Мадока перевела взгляд на Ренкотсу, и он отвечал коротко:

— Я сирота, госпожа. Я вырос в монастыре.

Мысль, которая всегда существовала на краю сознания Мадоки, сейчас обрела четкость. Она поняла, что знать своего отца в эти времена — скорее привилегия, чем правило, и что в том, другом мире, с которым она почти не соприкасалась, в мире, где существовали голод и бездомные дети, мало кто действительно знал собственных отцов.

Суикотсу, заметив ее взгляд, повернул голову и произнес нехотя:

— У меня все еще скучнее, чем у них.

Мадока поняла, что он не хочет об этом говорить.

На ночь остановились близ леса.
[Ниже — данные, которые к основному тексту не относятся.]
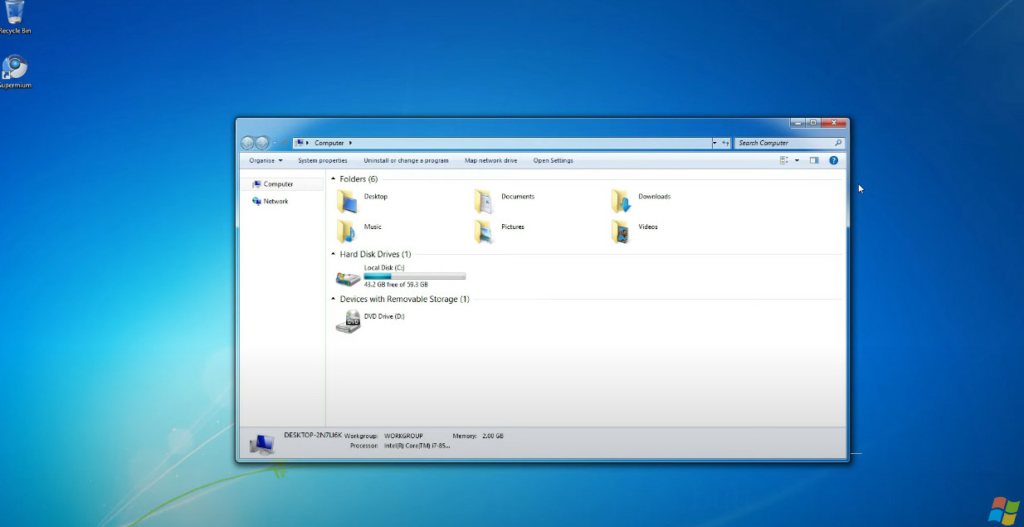Open the Documents folder icon
The width and height of the screenshot is (1024, 527).
pos(485,201)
Поле, поросшее колокольчиками, навевало тревожные мысли. Мадока глядела из повозки то на лес, то в простирающуюся напротив бесконечную сине-зеленую даль. Ранее она никогда не ночевала под открытым небом, но Шичининтай как будто не видели в этом ничего дурного.

— Вам не страшно? — спросила Мадока.

Ренкотсу, услышав ее вопрос, огляделся, затем почему-то запрокинул голову и, наконец, отвечал:

— Мы на открытой местности, госпожа, да и грозы быть не должно. Но даже если она начнется, и молния ударит… например, в ту сосну, — он кивнул на ближайшее к ним громадное дерево, — и она упадет, то до нас не достанет. А начнется пожар — я пущу встречный пал.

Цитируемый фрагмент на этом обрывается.